(Stored data)

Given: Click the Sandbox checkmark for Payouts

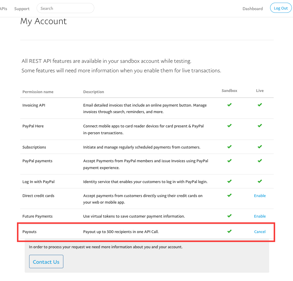Looking at the screenshot, I should 229,231.
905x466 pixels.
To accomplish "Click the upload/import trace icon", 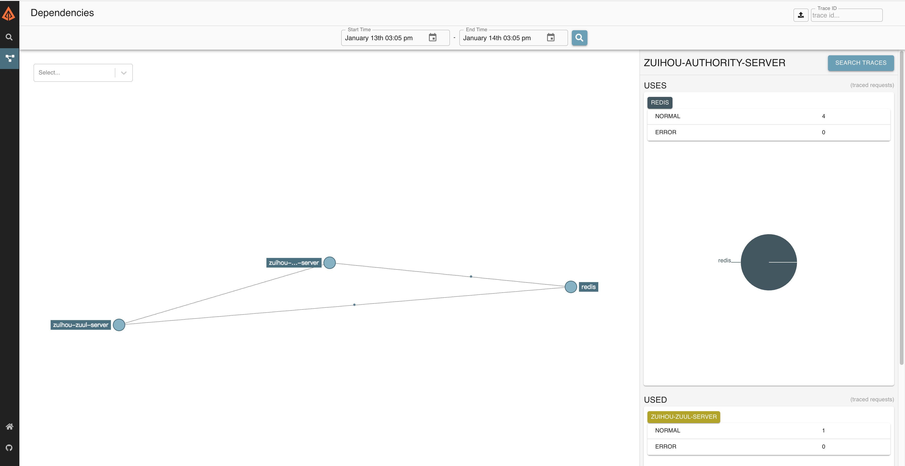I will tap(800, 14).
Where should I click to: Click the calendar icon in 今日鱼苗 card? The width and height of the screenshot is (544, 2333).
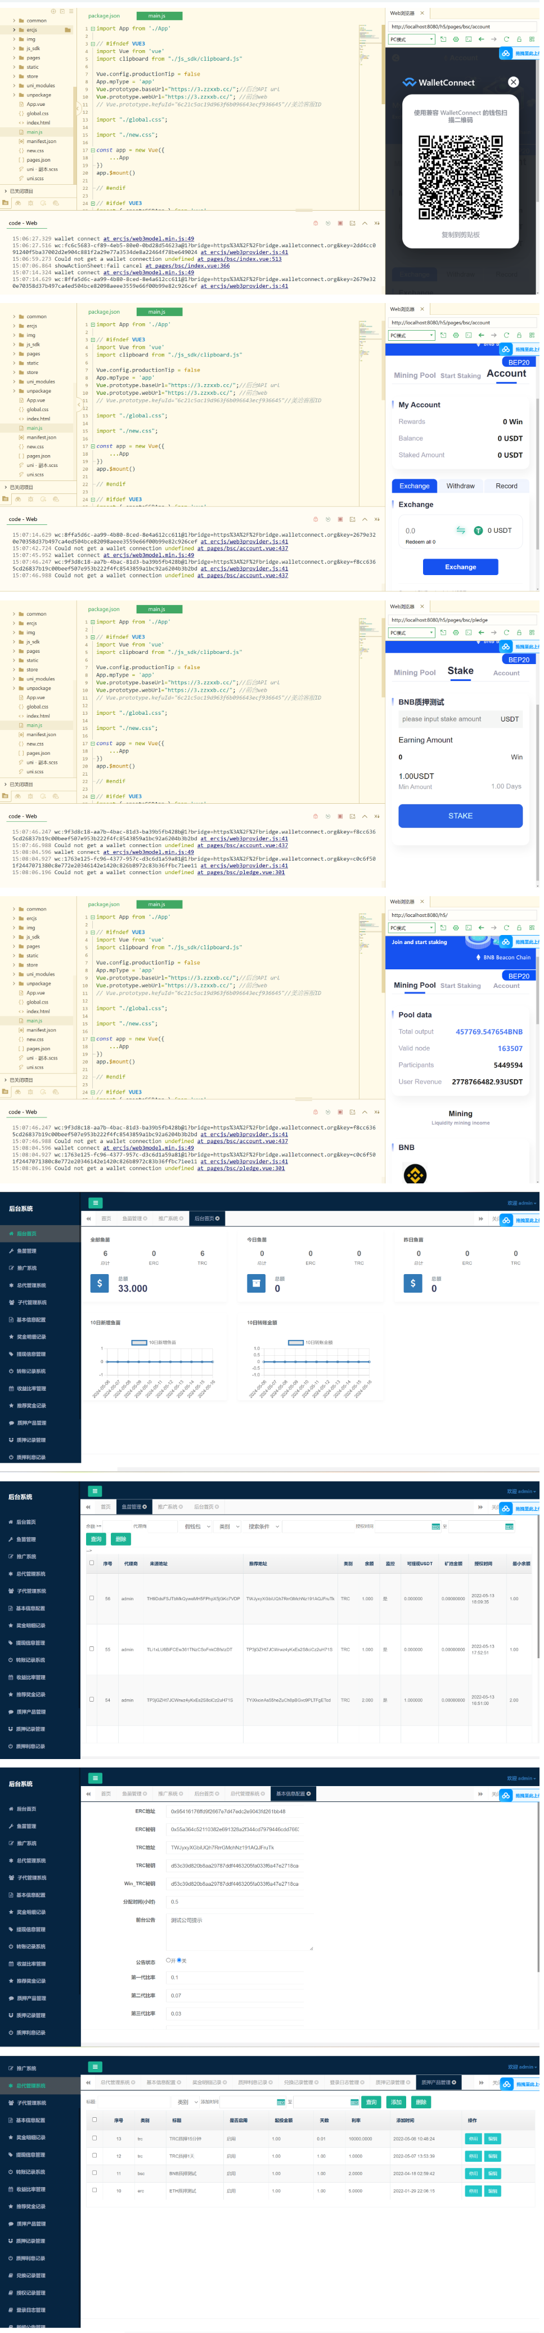pyautogui.click(x=256, y=1283)
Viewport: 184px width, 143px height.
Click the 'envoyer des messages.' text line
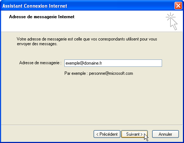[37, 44]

* Task directions
Skip every picture. Repeat word for word the lines from the line holding "Viewport: 184px width, 143px height." through the end of the entries above.

* Exercise output
Viewport: 184px width, 143px height.
Click the 'envoyer des messages.' text line
[37, 44]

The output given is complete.